# Explanation on DLND first-neural-network issues related to transpose

### Author: Nahua Kang
**Source**: This file was downloaded from the repository of Nahua Kang [click here](https://github.com/nahuakang/deep-learning/blob/9e38ec1353a129d508202c1db7596964c0ec6de7/DLND-Projects/first-neural-network/DLND%20first-neural-network%20Notes%20on%20Transpose.ipynb) adding it to this repo to find it easier in the future, all credits go to Nahua Kang

Since many of us, including myself, have had mistakes with the mismatching matrices' dimensions when calculating delta_weights_i_h and delta_weights_h_o, I decide to make a debugging process full of print() to explain why we made our mistakes and hopefully the insights will help us in the future when we design neural networks with multiple output elements.

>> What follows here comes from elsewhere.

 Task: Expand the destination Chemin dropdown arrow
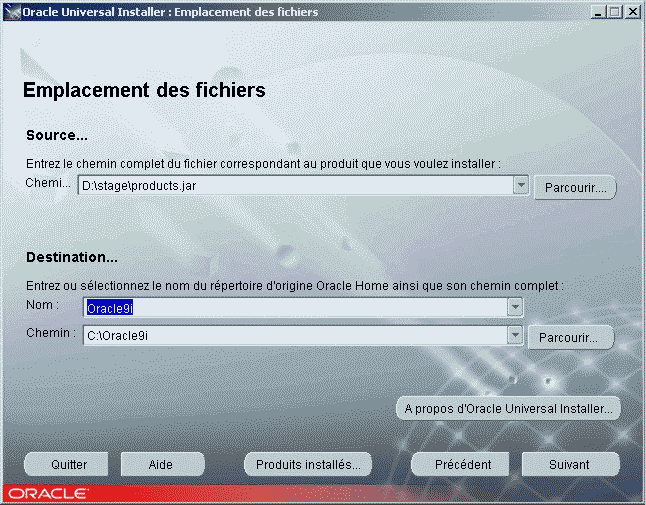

The notebook is separated in 4 sections:
1. Data Preparation (feel free to skip)
2. Explanation on issues related to transpose in train method of NeuralNetwork class
3. Why we must use x[:, None] instead of x.T for transpose in Project 1?
4. Minor detail in the update of delta_weights for hidden and output layers

## 1. Data Preparation

This part is literally the same as in our project 1 jupyter notebook. Feel free to skip to the next subsection.

In [1]:
%matplotlib inline
%config InlineBackend.figure_format = 'retina'

import numpy as np
import pandas as pd
import matplotlib.pyplot as plt

In [2]:
data_path = 'Bike-Sharing-Dataset/hour.csv'

rides = pd.read_csv(data_path)

In [9]:
dummy_fields = ['season', 'weathersit', 'mnth', 'hr', 'weekday']
for each in dummy_fields:
    dummies = pd.get_dummies(rides[each], prefix=each, drop_first=False)
    rides = pd.concat([rides, dummies], axis=1)

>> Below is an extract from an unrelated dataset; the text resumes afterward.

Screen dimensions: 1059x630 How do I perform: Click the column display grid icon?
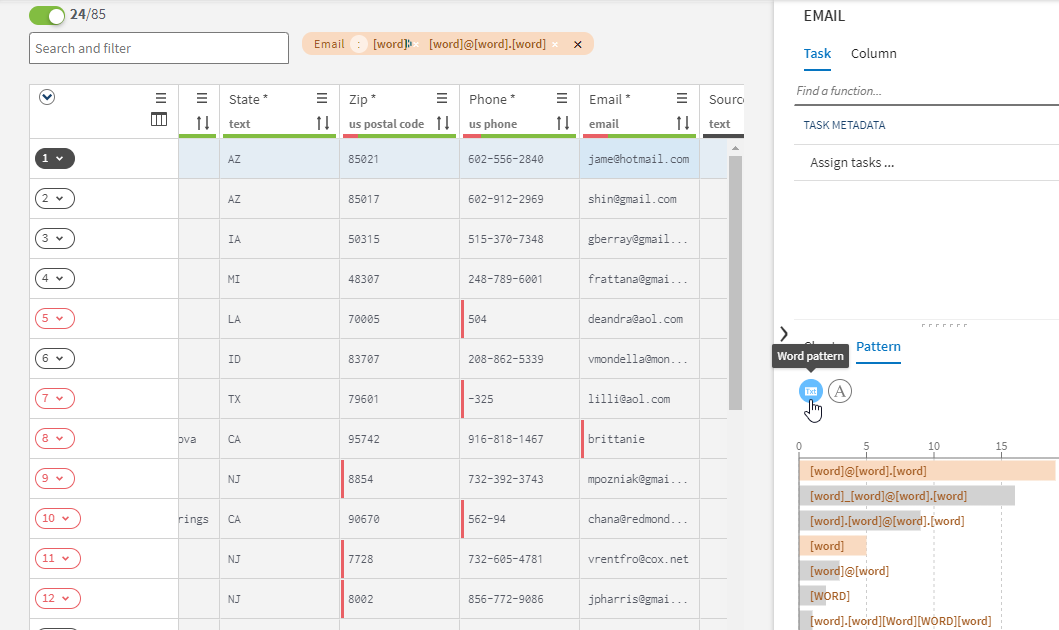tap(159, 120)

fields_to_drop = ['instant', 'dteday', 'season', 'weathersit', 
                  'weekday', 'atemp', 'mnth', 'workingday', 'hr']
data = rides.drop(fields_to_drop, axis=1)

In [6]:
quant_features = ['casual', 'registered', 'cnt', 'temp', 'hum', 'windspeed']
# Store scalings in a dictionary so we can convert back later
scaled_features = {}
for each in quant_features:
    mean, std = data[each].mean(), data[each].std()
    scaled_features[each] = [mean, std]
    data.loc[:, each] = (data[each] - mean)/std

In [7]:
# Save data for approximately the last 21 days 
test_data = data[-21*24:]

# Now remove the test data from the data set 
data = data[:-21*24]

# Separate the data into features and targets
target_fields = ['cnt', 'casual', 'registered']
features, targets = data.drop(target_fields, axis=1), data[target_fields]
test_features, test_targets = test_data.drop(target_fields, axis=1), test_data[target_fields]

In [8]:
# Hold out the last 60 days or so of the remaining data as a validation set
train_features, train_targets = features[:-60*24], targets[:-60*24]
val_features, val_targets = features[-60*24:], targets[-60*24:]

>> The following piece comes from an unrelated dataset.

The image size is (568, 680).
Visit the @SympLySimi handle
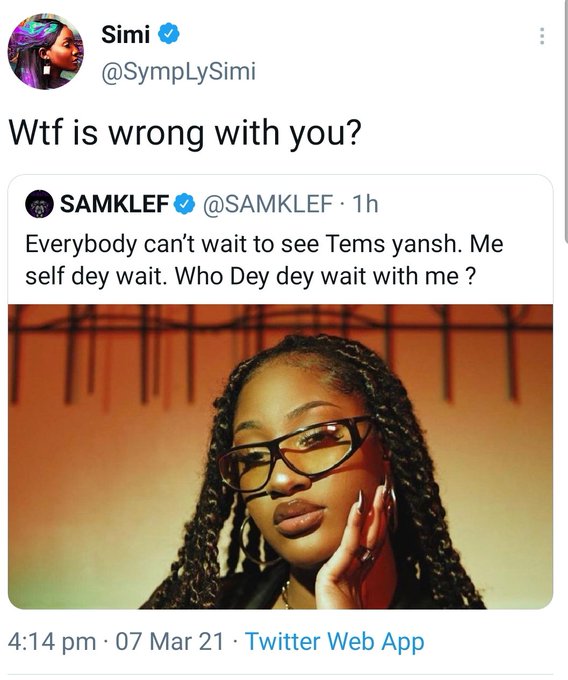pos(178,72)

## 2. Explanation of issues related to transpose

Specifically, I will be running the train method under NeuralNetwork class for one sample of data. Therefore, I will not write down the complete class but simply the one-time for loop inside the train method.

In [10]:
# Writing the hidden layer activation function
sigmoid = lambda x: 1/(1 + np.exp(-x))

In [11]:
# Assigning the number to input_nodes, hidden_nodes, and output_nodes
# in accordance with the dataset features, the desired hidden node number and the desired output number
input_nodes, hidden_nodes = train_features.shape[1], 50
output_nodes = 1

In [14]:
# Declare the weights and delta_weights accordingly, just like in Project 1
weights_input_to_hidden = np.random.normal(0.0, input_nodes**-0.5, (input_nodes, hidden_nodes));
weights_hidden_to_output = np.random.normal(0.0, hidden_nodes**-0.5, (hidden_nodes, output_nodes));
delta_weights_i_h = np.zeros(weights_input_to_hidden.shape)
delta_weights_h_o = np.zeros(weights_hidden_to_output.shape)

# Check the dimensions of the weights and delta_weights in both the hidden and output layers
print("Dims of weights for hidden and output layers:" , weights_input_to_hidden.shape, weights_hidden_to_output.shape)
print("Dims of deltas for hidden and output layers:", delta_weights_i_h.shape, delta_weights_h_o.shape)

Dims of weights for hidden and output layers: (56, 50) (50, 1)
Dims of deltas for hidden and output layers: (56, 50) (50, 1)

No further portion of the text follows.